» DATA FOR THIS TASK
━━━
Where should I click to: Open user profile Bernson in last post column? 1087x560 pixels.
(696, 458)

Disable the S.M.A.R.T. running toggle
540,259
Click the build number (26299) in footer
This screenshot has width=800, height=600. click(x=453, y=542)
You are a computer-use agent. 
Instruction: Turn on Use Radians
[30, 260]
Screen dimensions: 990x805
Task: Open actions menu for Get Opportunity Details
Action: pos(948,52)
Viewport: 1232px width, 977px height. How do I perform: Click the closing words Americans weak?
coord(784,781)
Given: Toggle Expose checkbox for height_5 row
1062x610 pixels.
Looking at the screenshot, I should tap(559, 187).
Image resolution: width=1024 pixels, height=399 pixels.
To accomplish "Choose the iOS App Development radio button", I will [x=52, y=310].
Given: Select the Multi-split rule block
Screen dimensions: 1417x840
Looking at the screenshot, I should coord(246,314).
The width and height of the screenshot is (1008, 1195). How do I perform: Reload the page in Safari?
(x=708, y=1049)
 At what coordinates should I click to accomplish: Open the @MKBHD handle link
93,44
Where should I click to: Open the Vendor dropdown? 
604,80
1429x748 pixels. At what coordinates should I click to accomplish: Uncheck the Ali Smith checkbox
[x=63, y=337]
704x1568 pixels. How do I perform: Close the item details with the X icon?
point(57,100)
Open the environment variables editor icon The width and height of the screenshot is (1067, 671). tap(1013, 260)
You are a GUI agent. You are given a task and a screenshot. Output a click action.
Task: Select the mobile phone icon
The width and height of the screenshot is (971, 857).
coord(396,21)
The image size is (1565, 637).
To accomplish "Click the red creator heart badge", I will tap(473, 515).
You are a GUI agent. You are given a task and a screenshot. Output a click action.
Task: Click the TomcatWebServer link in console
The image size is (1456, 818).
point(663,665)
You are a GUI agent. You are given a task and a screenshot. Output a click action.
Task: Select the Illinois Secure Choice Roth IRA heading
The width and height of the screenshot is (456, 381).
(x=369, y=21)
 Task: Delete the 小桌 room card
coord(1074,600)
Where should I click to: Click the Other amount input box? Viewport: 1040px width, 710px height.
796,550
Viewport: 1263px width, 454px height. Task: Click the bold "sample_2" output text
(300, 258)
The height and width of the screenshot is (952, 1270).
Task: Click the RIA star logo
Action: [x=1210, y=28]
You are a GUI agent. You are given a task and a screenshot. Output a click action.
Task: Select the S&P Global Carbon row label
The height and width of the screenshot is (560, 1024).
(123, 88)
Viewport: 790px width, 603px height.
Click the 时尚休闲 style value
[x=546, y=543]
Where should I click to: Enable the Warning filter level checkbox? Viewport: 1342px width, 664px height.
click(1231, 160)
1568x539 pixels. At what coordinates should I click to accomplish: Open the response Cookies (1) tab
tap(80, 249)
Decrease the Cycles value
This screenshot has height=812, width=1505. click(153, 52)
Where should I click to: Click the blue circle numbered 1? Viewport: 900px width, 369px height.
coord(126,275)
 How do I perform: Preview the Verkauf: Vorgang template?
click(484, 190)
━━━
Find where the line with "Click the build number (26299) in footer" sits in the material above, then copy exactly from it through the line with "Image resolution: width=1024". Add no other line.

Click the build number (26299) in footer
This screenshot has width=800, height=600. click(x=453, y=542)
You are a computer-use agent. 
Instruction: Turn on Use Radians
[30, 260]
Screen dimensions: 990x805
Task: Open actions menu for Get Opportunity Details
Action: pos(948,52)
Viewport: 1232px width, 977px height. How do I perform: Click the closing words Americans weak?
coord(784,781)
Given: Toggle Expose checkbox for height_5 row
1062x610 pixels.
Looking at the screenshot, I should tap(559, 187).
Image resolution: width=1024 pixels, height=399 pixels.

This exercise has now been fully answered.